**List of tasks**
1. Transcribe the passage of the biography of the painter Smit starting with "Smit was the" and going on through "go to Bali.".
2. Finish out the next part of the biography of the painter Smit, picking up after its final sentence.

**Provided text**
===
Smit was the third of eight children of a trader in cheese and confectionery in Zaandam. His family moved in 1924 to Rotterdam, where Smit eventually studied graphic design at the Academy of Arts. In his youth he was most inspired by the work of three artists named Paul (Signac, Gauguin and Cézanne).In 1938 he joined the Royal Netherlands East Indies Army. After three months he was sent to the Dutch East Indies , where he worked as a lithographer for the Dutch army's Topographical Service in Batavia, engraving relief maps of the archipelago. Etching Balinese mountains onto maps ignited his desire to one day go to Bali.
In early 1942 Smit was transferred to the infantry in East Java, but was soon captured by the invading Japanese forces. He spent three and a half years in forced labor camps building roads, bridges, and railways on the Burma Railway in Thailand, and Burma. After the Japanese capitulation in August 1945, Smit convalesced in Bangkok until January 1946. After being stationed in Denpasar, Bali as a staff writer for the infantry, he returned to the Topographical Service in Batavia in September. Until its discontinuation in 1950, he remained employed at this service, eventually becoming head of the drawing department, but in his spare time he criss-crossed Java as a painter and in October 1948 had his first exhibition in Batavia/Jakarta. After Indonesian Independence on December 27, 1949, all Dutch nationals had to choose between Dutch or Indonesian citizenship within two years. Smit briefly considered emigrating to South Africa, but decided to stay; he became an Indonesian citizen late in 1951. In the following years he taught graphics and lithography at the Institut Teknologi Bandung in West Java.
Bali On invitation by the Dutch artist Rudolf Bonnet he visited Bali in 1956, together with Dutch artist Auke Sonnega. He soon met art dealer James (Jimmy) Clarence Pandy, who ran a gallery and souvenir shop. Pandy invited Smit to stay in a house on stilts at the beach of Sanur. Smit and Pandy remained friends and formed a partnership. Pandy was well-connected; Sukarno would sometimes bring his state guests to his gallery. With his love for bright colors, Smit was captured by the Balinese landscapes in its 'riotous light', and soon decided to stay to depict its villages, rice terraces, palm trees and temples.
===
**Data provided**
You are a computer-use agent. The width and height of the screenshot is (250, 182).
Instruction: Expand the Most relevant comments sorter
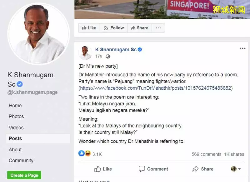click(94, 181)
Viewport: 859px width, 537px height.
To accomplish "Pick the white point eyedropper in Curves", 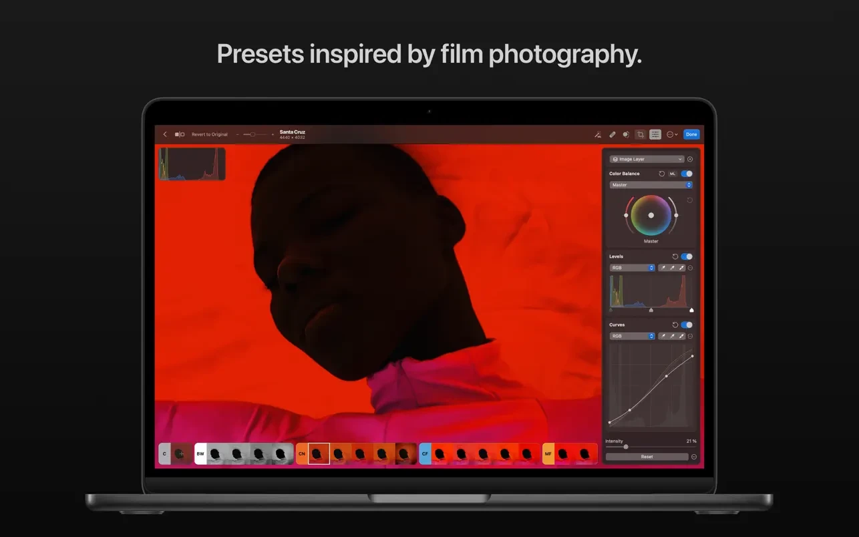I will [x=682, y=336].
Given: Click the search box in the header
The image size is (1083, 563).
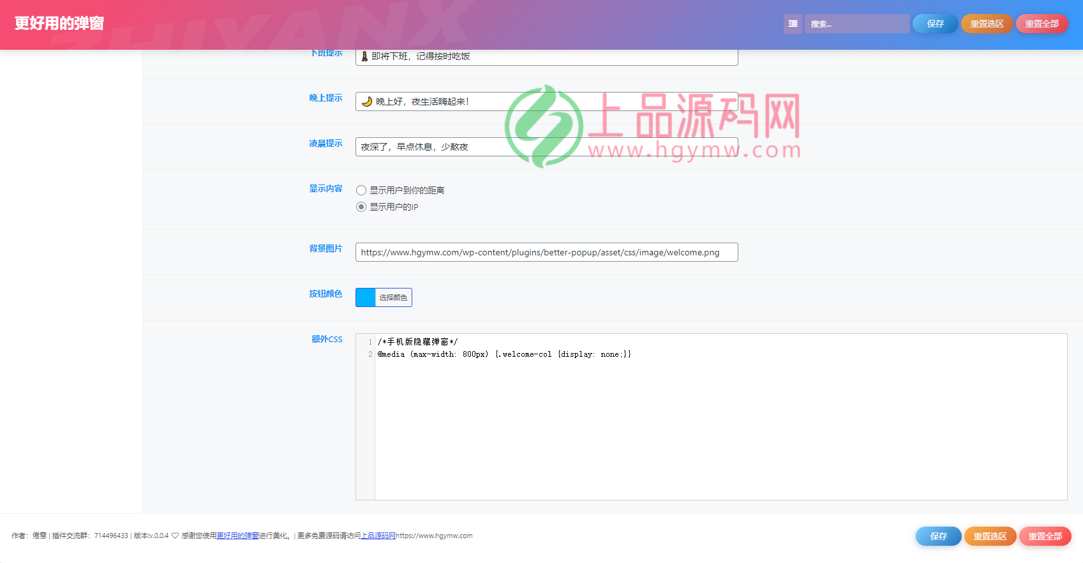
===
**Numbered responses**
1.
Smit was the third of eight children of a trader in cheese and confectionery in Zaandam. His family moved in 1924 to Rotterdam, where Smit eventually studied graphic design at the Academy of Arts. In his youth he was most inspired by the work of three artists named Paul (Signac, Gauguin and Cézanne).In 1938 he joined the Royal Netherlands East Indies Army. After three months he was sent to the Dutch East Indies , where he worked as a lithographer for the Dutch army's Topographical Service in Batavia, engraving relief maps of the archipelago. Etching Balinese mountains onto maps ignited his desire to one day go to Bali.

2.
In 1960, while touring the village of Penestanan in the Ubud District where he then lived, he came upon some boys drawing in the sand. Impressed by their talent, Smit invited them to his studio, where they became the first of a growing number of students. With minimal instruction but lots of encouragement and material support, his pupils created a naive style of genre painting that became known as the 'Young Artists' style, which at its peak had 300-400 followers. Though he is considered the father of the movement, its style is quite different than any of Smit's own styles over the years.From the time of his arrival in Bali, Smit moved some 40 times, "to see what is beyond the next hill". He stayed longest in his favorite areas of Karangasem and Buleleng. He finally settled in 1992 in the village of Sanggingan near Ubud under the patronage of Pande Wayan Suteja Neka, founder of the Neka Art Museum. In recognition for his role in the development of painting on the island, Smit received the Dharma Kusama (Flower of Devotion, a Balinese cultural award) in 1992 from the government of Bali. The Arie Smit Pavilion was opened at the Neka Art Museum in 1994 to display his works and those of contemporary Balinese artists. The Museum Bali in Denpasar and the Penang Museum in Malaysia also have collections of his work. Smit further had exhibits in Jakarta, Singapore, Honolulu and Tokyo. Smit lived near Ubud for the rest of his life, but died on 23 March 2016 in a hospital Denpasar at three weeks before turning 100.